Dataset rows:
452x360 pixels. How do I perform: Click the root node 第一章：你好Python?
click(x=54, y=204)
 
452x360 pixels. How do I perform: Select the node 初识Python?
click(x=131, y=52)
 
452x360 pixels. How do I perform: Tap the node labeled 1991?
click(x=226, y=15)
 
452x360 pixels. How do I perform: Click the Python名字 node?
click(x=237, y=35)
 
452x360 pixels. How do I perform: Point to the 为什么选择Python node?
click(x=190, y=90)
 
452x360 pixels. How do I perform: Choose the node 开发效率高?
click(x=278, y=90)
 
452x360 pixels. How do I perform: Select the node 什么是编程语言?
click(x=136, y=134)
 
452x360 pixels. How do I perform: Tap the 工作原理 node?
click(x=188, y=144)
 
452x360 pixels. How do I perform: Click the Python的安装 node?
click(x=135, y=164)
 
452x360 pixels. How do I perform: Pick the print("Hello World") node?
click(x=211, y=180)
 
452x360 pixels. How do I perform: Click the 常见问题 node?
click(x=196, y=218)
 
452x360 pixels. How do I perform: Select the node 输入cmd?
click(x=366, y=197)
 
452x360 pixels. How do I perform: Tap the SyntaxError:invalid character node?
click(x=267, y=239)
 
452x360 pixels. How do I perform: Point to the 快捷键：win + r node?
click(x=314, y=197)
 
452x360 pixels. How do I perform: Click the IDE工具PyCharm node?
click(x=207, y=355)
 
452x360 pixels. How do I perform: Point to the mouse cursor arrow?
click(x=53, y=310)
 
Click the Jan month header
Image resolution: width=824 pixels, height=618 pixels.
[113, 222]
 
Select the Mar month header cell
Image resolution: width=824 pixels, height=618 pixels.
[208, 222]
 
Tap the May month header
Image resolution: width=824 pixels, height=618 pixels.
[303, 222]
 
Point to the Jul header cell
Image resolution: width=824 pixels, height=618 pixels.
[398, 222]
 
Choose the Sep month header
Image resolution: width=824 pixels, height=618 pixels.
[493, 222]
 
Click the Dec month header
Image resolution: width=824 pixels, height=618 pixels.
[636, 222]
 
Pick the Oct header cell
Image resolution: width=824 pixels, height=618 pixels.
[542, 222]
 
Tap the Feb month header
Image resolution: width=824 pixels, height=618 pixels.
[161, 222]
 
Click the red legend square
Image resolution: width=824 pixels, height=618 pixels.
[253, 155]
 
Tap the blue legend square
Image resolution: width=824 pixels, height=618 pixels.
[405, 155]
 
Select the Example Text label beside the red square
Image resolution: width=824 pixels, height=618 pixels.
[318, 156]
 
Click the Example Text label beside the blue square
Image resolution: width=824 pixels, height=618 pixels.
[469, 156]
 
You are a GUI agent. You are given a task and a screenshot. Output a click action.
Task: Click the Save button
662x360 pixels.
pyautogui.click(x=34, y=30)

*What is being asked*: Report every line in the records above that contains the word "Example", copying each line in full.

*Problem solution*:
Select the Example Text label beside the red square
Click the Example Text label beside the blue square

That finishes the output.